With a 1% improvement in price optimization boosting operating profits by an average of 11%, it’s clear that finding the right price for your Software-as-a-Service product is critical for success.
But to avoid under or overpricing your service, you need to know how customers perceive its value. Many firms struggle with how to figure this out and simply mimic the prices of their competitors. But if you simple copy what your competitors are doing, you risk losing out on significant revenue for your unique service.
While the best way to arrive at an optimal price is continual testing with real customers, price laddering offers a way for companies to research what their price point(s) should be in order to maximize revenue.
Price Laddering
Products or services are worth as much as customers value and are willing to pay for them. Accordingly, price laddering involves asking potential customers about their likelihood of buying a product or service at one or more price points.
To start, respondents are given a single product or service and asked to state their likelihood of purchasing it at a specific price on a 10-point scale with 10 being extremely likely. For those who respond with a likelihood that is less than desired (usually 7 or lower), users are asked to reconsider their likelihood of purchasing as a lower price. Typically, no more than three price points are used in a single test. The results can then be used to calculate the ‘take rate’ for each price point tested.

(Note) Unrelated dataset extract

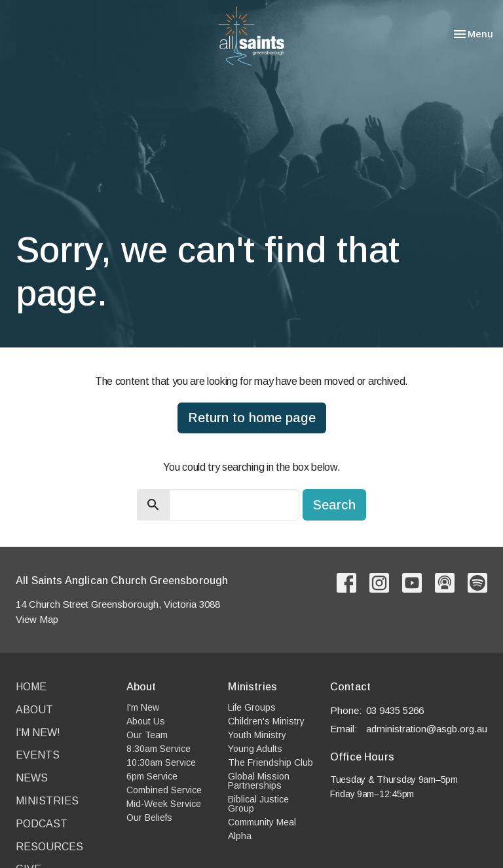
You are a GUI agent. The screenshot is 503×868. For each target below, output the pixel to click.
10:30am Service (161, 762)
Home (31, 686)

Traditionally when testing different price points, companies needed to coordinate costly focus groups and repeat the price sensitivity experiment for every price point. But by exposing respondents to a single concept at more than one price, businesses can take advantage of the fewer resources price laddering requires and reiterate testing throughout the product’s lifecycle.
Implementing a Price Ladder
When conducting a price laddering test, you need to ensure that a price point is chosen, above and below which respondents will be tested, and that the prices (or rungs of the ladder) are spaced relatively equally.
As an example, a company may want to test $79.95 a month for their subscription service. In this case, they could begin testing at a price of $99.95. Respondents whose intention of purchasing is less than 7 would then be re-tested with a price of $79.95. For those that still answer less than 7, they would be presented with a price of $59.95.
If 20% of all those surveyed indicate they would be likely to subscribe for the plan at $99.95 a month, the remaining 80 recipients would then be retested at the next lowest price. If 10% of that group showed intent to purchase of 7 or over, the take rate for the price point of $79.95 would be the total take rate of both rungs, which in this case would be 28%. This is based on the assumption that, given a customer’s likelihood to buy a product at one price, their intention to purchase will most likely remain the same with lower price points.
Complexity arises when different market segments are attracted to different features, which often results in a tiered pricing structure. However, even with multi-tiered pricing structures, companies can better know their product’s value by using price laddering.
Don’t Use Price Laddering in a Silo
Price laddering is a great tool to ensure your product’s price roughly aligns with its perceived value to prospective customers. However, keep in mind that you can only be sure of what prices work best by actually testing with real customers. Accordingly, price laddering should be used in conjunction with all the data you have available when making decisions about your service’s price, especially your real sales data.